WHO WOULD BE your nomination as Australia's most successful playwright? Ray Lawler? Patrick White? David Williamson? Alex Buzo?

How about an Australian who had some thirty plays produced over three decades with the finest actors and directors of the day? The great majority were staged in the West End of London at a time when Oscar Wilde, George Bernard Shaw, J.M. Barrie, Arthur Pinero and Harley Granville Barker were in their prime. Many were admired hits on Broadway. Six were made into silent movies in Hollywood. And several were staged in his home country.

Would that be someone whose work might be performed on Australian stages, taught in Australian universities and schools, known to and discussed by educated Australians? Well, apparently not.

Haddon Chambers is best known now not for his plays, but for his relationship with Nellie Melba. Even weighty tomes like The Oxford Literary History of Australia and Penguin's New Literary History of Australia entirely fail to mention him.

Charles Haddon Spurgeon Chambers was born in the Sydney suburb of Petersham on April 22, 1860. Named after the Baptist "Prince of Preachers", C.H. Spurgeon, he was educated at Marrickville and then at Fort Street School, alma mater of so many distinguished Sydney-siders. His Ulster-born father (Chambers referred to him as a "Scotchman"), John Ritchie Chambers, worked in the New South Wales public service, and his mother, Fanny Kellett, was from Waterford in Munster. Leaving school at thirteen, he worked as an insurance clerk, then in the Department of Mines, then as a boundary rider near Camden.

In 1880 he visited cousins in Ulster, going on to London for the first time, then returning to Australia on a ship which was carrying the Montague-Turner Opera Company. He worked with them in Sydney in the management of the company. This was one of the earliest touring troupes in Australia, run by two Americans, soprano Annis Montague and her tenor husband, Charles Turner. In July 1883, the company was in Mackay, Queensland, where a young and lonely Mrs Charles Armstrong (later to become Nellie Melba) befriended them.

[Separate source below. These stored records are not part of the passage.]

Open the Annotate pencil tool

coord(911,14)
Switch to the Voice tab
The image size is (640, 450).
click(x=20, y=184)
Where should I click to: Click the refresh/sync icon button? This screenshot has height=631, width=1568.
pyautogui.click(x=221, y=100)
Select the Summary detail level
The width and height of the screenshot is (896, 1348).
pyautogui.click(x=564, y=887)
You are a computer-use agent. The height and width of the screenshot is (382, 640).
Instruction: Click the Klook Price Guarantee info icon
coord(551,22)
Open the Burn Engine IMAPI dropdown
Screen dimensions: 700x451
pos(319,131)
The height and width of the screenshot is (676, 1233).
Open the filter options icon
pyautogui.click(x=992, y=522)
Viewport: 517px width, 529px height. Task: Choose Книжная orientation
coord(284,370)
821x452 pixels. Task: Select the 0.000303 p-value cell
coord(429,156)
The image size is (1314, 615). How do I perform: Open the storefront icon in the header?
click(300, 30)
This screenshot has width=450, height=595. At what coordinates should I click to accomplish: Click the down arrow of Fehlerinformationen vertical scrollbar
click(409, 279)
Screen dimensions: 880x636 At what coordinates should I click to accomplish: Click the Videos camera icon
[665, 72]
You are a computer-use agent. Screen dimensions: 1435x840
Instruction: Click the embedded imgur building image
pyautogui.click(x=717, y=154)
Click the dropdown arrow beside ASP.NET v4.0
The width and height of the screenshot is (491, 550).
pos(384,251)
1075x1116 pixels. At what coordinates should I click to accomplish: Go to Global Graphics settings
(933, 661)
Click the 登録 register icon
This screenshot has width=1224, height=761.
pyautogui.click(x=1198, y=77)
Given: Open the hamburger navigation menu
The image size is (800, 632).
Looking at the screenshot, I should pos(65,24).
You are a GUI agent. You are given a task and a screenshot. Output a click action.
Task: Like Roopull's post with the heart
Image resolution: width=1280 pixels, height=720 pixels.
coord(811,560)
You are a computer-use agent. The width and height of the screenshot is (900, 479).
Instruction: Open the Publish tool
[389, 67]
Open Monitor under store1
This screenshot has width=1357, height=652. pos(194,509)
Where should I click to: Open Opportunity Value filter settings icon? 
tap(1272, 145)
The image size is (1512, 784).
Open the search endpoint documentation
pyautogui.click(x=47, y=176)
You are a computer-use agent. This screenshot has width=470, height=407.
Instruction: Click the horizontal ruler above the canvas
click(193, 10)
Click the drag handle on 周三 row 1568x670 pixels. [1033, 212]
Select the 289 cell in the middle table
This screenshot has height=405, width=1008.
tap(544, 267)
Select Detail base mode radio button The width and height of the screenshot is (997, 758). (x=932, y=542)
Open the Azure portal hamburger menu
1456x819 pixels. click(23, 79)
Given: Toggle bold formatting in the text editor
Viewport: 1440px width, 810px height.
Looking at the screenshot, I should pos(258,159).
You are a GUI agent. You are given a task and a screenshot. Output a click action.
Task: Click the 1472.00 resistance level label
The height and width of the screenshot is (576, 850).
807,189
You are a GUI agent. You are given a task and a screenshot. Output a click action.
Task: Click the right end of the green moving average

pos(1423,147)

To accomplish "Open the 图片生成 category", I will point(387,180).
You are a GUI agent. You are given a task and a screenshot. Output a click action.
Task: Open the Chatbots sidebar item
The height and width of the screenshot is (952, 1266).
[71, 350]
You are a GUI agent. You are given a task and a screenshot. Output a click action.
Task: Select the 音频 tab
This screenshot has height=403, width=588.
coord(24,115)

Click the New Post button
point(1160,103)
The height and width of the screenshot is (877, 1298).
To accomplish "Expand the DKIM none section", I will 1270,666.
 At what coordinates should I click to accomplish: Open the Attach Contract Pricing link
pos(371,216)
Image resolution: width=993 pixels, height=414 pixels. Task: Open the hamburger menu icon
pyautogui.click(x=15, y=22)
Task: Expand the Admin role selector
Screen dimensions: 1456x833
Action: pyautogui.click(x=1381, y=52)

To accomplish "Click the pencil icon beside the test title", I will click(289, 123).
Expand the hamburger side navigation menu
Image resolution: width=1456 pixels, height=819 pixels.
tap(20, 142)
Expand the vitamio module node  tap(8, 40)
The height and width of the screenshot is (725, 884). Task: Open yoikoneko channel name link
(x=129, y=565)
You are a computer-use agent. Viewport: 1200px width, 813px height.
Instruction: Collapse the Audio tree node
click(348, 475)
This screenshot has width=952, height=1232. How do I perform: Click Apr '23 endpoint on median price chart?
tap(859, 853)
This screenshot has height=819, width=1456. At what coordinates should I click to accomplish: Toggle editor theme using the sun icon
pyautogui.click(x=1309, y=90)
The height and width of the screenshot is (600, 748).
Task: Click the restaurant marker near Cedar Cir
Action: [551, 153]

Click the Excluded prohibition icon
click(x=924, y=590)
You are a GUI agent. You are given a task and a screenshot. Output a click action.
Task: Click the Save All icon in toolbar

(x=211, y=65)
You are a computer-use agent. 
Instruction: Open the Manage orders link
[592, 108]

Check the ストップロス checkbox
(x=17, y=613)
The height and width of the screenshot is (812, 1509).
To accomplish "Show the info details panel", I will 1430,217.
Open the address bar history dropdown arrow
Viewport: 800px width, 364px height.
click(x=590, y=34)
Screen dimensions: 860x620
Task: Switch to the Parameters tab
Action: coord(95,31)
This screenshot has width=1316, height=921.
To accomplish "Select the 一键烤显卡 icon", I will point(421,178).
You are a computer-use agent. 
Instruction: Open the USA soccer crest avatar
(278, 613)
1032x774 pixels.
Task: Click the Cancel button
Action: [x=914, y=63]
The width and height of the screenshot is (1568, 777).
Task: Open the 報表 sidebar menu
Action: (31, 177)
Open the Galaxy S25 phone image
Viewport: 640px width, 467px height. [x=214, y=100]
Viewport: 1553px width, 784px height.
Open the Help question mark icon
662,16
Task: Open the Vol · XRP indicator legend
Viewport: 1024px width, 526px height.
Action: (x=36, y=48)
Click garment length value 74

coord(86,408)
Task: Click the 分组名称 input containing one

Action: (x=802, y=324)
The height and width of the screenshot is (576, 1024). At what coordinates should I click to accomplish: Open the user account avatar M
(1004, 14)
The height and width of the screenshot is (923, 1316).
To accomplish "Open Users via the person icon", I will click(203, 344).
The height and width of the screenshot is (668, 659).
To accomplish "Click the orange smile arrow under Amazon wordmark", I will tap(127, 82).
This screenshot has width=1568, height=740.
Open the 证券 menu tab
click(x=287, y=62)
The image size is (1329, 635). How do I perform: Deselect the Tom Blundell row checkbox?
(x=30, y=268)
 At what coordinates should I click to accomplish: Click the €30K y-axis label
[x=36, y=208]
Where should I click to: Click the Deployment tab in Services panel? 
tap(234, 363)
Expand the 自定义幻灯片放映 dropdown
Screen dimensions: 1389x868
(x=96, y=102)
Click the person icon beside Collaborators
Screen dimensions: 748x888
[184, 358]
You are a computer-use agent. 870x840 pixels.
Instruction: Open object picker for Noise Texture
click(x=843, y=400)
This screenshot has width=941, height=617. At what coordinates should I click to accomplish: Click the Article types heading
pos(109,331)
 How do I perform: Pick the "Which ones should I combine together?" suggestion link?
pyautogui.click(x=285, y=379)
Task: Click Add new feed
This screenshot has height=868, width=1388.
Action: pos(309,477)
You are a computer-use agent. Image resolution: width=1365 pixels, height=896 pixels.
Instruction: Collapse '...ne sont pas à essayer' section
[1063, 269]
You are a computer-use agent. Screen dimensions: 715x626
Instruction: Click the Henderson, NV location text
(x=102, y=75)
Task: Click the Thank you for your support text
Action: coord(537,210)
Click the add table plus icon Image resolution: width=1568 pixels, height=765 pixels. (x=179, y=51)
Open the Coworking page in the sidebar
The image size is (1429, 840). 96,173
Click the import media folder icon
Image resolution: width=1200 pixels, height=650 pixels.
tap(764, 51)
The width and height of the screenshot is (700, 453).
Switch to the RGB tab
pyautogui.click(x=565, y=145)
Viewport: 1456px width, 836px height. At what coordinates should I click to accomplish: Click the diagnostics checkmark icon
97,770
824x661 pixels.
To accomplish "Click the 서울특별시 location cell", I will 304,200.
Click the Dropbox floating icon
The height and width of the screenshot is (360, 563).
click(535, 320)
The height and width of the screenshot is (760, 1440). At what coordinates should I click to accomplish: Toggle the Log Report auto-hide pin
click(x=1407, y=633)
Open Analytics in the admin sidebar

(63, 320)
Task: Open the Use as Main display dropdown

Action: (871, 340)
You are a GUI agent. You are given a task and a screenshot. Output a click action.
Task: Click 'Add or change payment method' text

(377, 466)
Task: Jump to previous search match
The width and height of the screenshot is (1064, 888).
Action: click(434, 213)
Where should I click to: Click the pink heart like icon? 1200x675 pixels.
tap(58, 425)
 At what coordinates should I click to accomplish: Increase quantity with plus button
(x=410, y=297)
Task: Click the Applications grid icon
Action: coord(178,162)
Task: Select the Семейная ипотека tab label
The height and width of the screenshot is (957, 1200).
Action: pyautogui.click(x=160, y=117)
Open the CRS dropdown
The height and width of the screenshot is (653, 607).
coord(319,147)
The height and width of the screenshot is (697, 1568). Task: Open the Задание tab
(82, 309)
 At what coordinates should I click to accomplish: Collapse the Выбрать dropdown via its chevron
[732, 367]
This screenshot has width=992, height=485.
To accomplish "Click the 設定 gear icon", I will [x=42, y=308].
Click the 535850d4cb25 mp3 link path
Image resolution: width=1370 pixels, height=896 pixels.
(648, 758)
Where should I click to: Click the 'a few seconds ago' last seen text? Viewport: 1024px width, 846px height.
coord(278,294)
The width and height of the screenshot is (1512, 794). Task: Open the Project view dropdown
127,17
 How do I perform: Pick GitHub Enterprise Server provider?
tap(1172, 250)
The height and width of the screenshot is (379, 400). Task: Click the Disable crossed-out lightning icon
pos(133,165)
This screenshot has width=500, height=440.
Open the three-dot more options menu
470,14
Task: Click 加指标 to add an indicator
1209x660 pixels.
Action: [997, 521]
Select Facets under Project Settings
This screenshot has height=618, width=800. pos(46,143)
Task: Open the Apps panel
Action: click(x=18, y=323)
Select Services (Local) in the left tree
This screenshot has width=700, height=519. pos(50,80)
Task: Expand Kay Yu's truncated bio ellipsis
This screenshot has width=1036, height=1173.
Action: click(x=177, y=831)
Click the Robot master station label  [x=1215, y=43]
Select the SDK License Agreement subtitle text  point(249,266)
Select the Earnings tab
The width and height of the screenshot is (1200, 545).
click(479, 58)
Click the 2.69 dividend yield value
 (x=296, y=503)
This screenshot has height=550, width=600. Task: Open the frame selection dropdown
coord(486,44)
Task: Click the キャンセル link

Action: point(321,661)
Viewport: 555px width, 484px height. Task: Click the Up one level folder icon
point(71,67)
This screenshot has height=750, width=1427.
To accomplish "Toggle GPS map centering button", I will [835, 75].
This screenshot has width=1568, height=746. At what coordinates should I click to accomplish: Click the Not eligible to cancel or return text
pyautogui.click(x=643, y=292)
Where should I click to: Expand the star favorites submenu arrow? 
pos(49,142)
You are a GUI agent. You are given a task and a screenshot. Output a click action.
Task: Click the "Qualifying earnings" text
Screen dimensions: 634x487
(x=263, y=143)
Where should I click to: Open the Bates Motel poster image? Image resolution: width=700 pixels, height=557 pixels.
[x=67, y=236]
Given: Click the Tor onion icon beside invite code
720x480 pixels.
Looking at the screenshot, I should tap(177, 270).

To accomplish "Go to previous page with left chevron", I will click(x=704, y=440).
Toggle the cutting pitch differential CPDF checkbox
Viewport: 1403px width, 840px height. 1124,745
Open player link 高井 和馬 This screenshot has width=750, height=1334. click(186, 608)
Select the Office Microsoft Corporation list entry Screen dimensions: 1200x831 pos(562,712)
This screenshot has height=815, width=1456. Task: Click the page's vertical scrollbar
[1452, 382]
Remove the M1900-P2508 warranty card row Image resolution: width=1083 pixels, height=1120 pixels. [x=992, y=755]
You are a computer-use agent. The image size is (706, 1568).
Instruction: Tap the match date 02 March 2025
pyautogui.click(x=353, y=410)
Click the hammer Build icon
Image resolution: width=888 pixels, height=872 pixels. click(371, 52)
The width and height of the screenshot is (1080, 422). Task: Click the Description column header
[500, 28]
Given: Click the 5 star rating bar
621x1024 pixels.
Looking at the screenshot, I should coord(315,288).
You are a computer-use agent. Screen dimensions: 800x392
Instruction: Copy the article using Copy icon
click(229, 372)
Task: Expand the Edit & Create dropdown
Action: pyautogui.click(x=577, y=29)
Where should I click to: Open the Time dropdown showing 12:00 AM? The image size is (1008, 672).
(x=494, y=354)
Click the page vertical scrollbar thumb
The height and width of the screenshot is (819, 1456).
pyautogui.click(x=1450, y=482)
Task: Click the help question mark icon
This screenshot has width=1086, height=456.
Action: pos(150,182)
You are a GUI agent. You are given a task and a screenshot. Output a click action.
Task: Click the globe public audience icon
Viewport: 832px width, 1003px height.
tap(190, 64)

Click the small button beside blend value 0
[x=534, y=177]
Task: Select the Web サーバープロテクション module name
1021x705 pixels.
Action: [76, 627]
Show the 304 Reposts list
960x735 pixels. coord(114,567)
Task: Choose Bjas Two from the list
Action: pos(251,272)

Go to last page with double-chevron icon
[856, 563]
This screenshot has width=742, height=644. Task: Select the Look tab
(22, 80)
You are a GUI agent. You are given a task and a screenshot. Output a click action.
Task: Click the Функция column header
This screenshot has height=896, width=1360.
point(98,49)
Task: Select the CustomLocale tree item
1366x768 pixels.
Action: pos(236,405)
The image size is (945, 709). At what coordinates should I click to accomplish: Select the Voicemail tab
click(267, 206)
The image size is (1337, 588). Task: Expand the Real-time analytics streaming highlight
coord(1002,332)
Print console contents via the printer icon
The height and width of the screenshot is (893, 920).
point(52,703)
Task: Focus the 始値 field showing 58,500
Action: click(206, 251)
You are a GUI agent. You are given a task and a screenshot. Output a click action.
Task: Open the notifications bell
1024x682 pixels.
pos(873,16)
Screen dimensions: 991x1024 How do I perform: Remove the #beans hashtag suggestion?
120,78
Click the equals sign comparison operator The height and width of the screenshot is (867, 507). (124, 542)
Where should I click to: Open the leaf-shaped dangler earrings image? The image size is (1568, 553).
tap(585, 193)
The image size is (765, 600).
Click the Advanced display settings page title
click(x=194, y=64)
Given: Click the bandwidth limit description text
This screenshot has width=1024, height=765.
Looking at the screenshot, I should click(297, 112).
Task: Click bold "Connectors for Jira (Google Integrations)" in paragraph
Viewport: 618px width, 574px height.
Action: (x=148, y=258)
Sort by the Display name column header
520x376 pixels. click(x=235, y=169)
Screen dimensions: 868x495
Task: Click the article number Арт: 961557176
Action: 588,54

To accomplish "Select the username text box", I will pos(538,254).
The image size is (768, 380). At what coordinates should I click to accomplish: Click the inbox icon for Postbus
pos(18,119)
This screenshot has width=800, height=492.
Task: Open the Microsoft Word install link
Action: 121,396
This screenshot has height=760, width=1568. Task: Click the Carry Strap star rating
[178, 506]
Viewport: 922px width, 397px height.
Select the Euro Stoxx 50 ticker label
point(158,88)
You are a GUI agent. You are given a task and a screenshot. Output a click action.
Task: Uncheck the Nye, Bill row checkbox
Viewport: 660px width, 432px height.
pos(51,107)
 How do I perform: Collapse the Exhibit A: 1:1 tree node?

By then Chambers was already back in London, determined to make a career as a writer. To make ends meet, he took odd jobs and wrote stories and sketches, mostly about Australian life, for Australian and British publications. He wrote "London Letters" for the Bulletin in Sydney and helped its proprietor, W.H. Traill, to recruit the young English cartoonist Phil May. In May 1886, a Chambers article, "Franz Liszt", appeared in the Argosy. The elderly pianist-composer had just come on his last visit to England.